Уля с трудом оттолкнула от себя женщину с портрета, пытаясь сосредоточиться на словах Алика, и только сейчас заметила, что они идут очень быстро, почти бегут. Тропинка была узкой, Алик шел впереди, горячо, на одном дыхании говорил, нимало не заботясь, слушает его Уля или нет, и наотмашь хлестал веткой по чуть намеченным соцветиям дудника.
— В этом доме никогда не было места детям. В этом саду совершенно негде было повесить пеленки. Ни одну из комнат не могли выделить под детскую.
«Ты бы в избе пожил, — подумала Уля. — Здесь тебе и пеленки, и детская, и взрослая…»
— Но однажды он бежал.
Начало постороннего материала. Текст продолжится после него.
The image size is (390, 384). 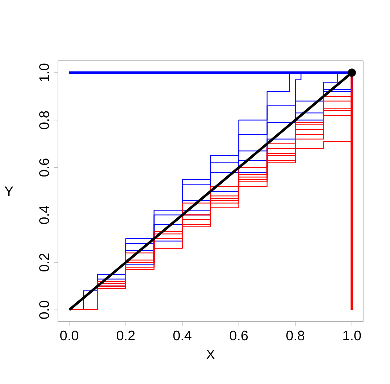 What do you see at coordinates (126, 336) in the screenshot?
I see `x-tick-label: 0.2` at bounding box center [126, 336].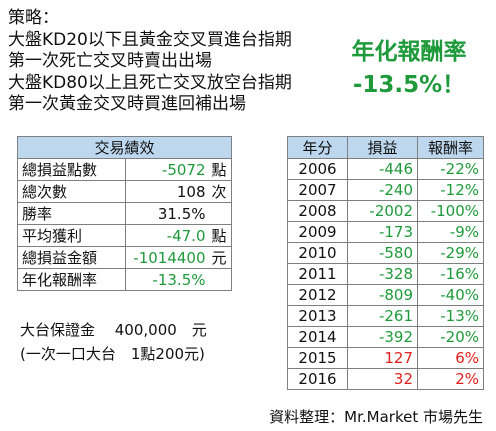  Describe the element at coordinates (72, 258) in the screenshot. I see `performance-label: 總損益金額` at that location.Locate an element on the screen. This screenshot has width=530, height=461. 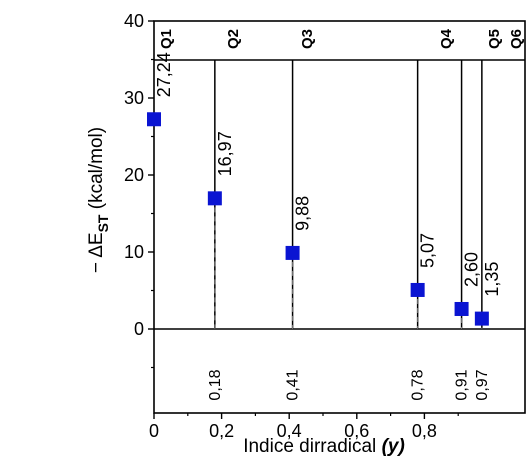
y-tick-label: 20 is located at coordinates (134, 175).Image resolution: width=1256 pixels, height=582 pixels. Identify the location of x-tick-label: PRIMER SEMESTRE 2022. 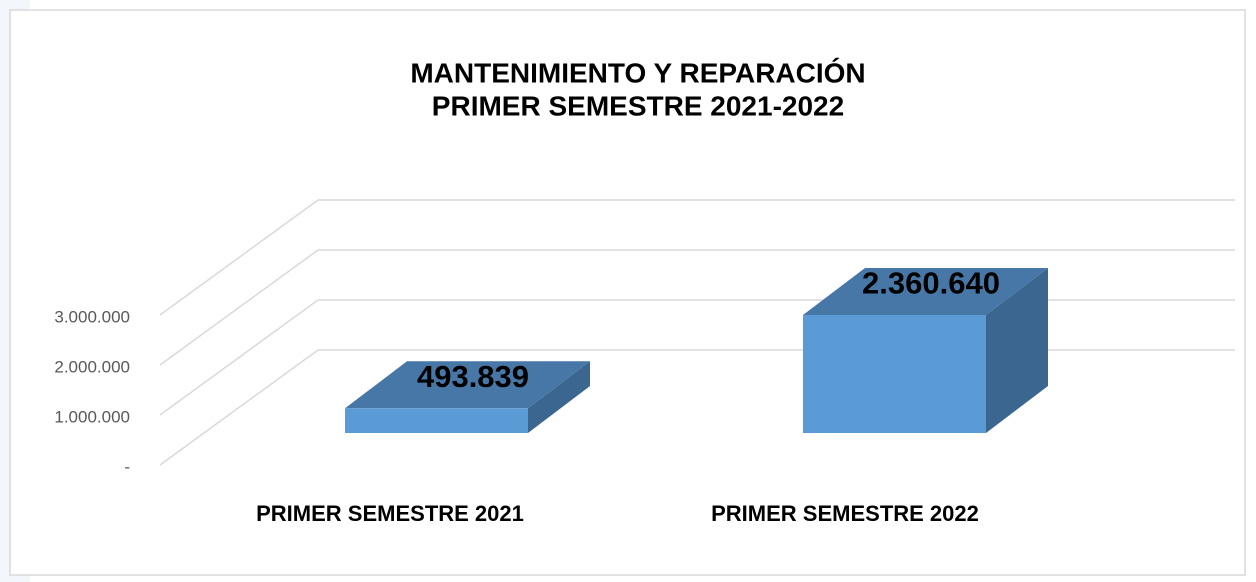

Решил пожить своей семьей. Мы уехали в деревню на хутор. Мне было восемь лет. На чердаке он сделал себе мастерскую и никого туда не пускал. А я подсматривал. Часами мог смотреть в щель. Он в то время интересно работал. Первый день на натуре. На холсте небо синее, березы зеленые, избы серые. Потом на чердаке он начинал всю эту хрень раскрашивать. Через три дня небо зеленое, березы лиловые, а избы полыхают, как на пожаре. Все потом уважительно: «Колорист…» Он всегда умел находить контакт со зрителем. Народный художник! Теперь вопрос — реализовал ли он свою жизненную концепцию? Надо отдать ему должное, работал он всегда как зверь. Все было — и лиловые березы, и пахота, и заводской гул в жизнерадостных тонах. И какая же у него концепция? Соответствовать своим творениям рынку?
— Я в этом ничего не понимаю, — сказала Уля, словно увертываясь от беспощадной руки с хлыстом.
— А мне он сказал: «Ты слишком много говоришь о живописи. Не умеешь рисовать — иди в искусствоведы». — Алик недобро усмехнулся. — И пойду… Главное — диплом получить, а там посмотрим, кто умеет рисовать, а кто — нет. Да! О чем я? Прожили мы лето на хуторе, и он бросил нас, вернулся в этот дом к Вере Сергеевне.
— Любишь ты отца. Я бы тоже любила. Но он погиб на лесозаготовках. Я его совсем не помню. А маму помню. Когда она умерла, мне было двенадцать лет. Потом меня тетка в Москву забрала.
Алик остановился и оторопело посмотрел на Улю.
— Зачем я тебе все это рассказываю? Ты же ничего не поняла.